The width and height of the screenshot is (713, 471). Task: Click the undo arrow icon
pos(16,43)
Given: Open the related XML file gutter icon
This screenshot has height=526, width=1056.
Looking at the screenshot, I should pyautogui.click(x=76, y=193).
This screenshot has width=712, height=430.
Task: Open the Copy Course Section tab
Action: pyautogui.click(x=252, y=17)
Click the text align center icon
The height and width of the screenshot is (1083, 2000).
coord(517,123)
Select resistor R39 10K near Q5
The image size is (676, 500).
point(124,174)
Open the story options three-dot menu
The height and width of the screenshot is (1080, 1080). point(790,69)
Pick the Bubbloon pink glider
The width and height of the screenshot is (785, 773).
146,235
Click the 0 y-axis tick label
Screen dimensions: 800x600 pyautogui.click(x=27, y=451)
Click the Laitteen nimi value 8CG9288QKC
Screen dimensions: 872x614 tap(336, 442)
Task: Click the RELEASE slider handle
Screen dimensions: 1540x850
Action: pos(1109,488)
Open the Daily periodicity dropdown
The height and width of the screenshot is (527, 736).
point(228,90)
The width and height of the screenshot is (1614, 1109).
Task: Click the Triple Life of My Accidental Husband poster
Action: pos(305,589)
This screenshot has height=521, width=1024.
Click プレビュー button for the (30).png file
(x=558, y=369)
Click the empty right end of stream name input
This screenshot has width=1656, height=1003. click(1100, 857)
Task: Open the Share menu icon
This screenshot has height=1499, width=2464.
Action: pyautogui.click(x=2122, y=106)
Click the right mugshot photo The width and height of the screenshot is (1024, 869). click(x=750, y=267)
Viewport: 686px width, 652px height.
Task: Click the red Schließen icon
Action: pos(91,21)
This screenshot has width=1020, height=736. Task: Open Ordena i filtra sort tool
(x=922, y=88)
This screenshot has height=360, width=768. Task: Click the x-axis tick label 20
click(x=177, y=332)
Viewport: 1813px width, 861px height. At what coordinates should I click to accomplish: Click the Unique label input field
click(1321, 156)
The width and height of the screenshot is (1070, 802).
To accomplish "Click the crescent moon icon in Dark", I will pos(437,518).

→ **Exercise instructions**
Reproduce everything from the start of the material down to the line containing "Action: pyautogui.click(x=2122, y=106)", with both ends included, exactly as the lines appear.

→ **Answer**
The width and height of the screenshot is (713, 471). Task: Click the undo arrow icon
pos(16,43)
Given: Open the related XML file gutter icon
This screenshot has height=526, width=1056.
Looking at the screenshot, I should pyautogui.click(x=76, y=193).
This screenshot has width=712, height=430.
Task: Open the Copy Course Section tab
Action: pyautogui.click(x=252, y=17)
Click the text align center icon
The height and width of the screenshot is (1083, 2000).
coord(517,123)
Select resistor R39 10K near Q5
The image size is (676, 500).
point(124,174)
Open the story options three-dot menu
The height and width of the screenshot is (1080, 1080). point(790,69)
Pick the Bubbloon pink glider
The width and height of the screenshot is (785, 773).
146,235
Click the 0 y-axis tick label
Screen dimensions: 800x600 pyautogui.click(x=27, y=451)
Click the Laitteen nimi value 8CG9288QKC
Screen dimensions: 872x614 tap(336, 442)
Task: Click the RELEASE slider handle
Screen dimensions: 1540x850
Action: pos(1109,488)
Open the Daily periodicity dropdown
The height and width of the screenshot is (527, 736).
point(228,90)
The width and height of the screenshot is (1614, 1109).
Task: Click the Triple Life of My Accidental Husband poster
Action: pos(305,589)
This screenshot has height=521, width=1024.
Click プレビュー button for the (30).png file
(x=558, y=369)
Click the empty right end of stream name input
This screenshot has width=1656, height=1003. click(1100, 857)
Task: Open the Share menu icon
This screenshot has height=1499, width=2464.
Action: pyautogui.click(x=2122, y=106)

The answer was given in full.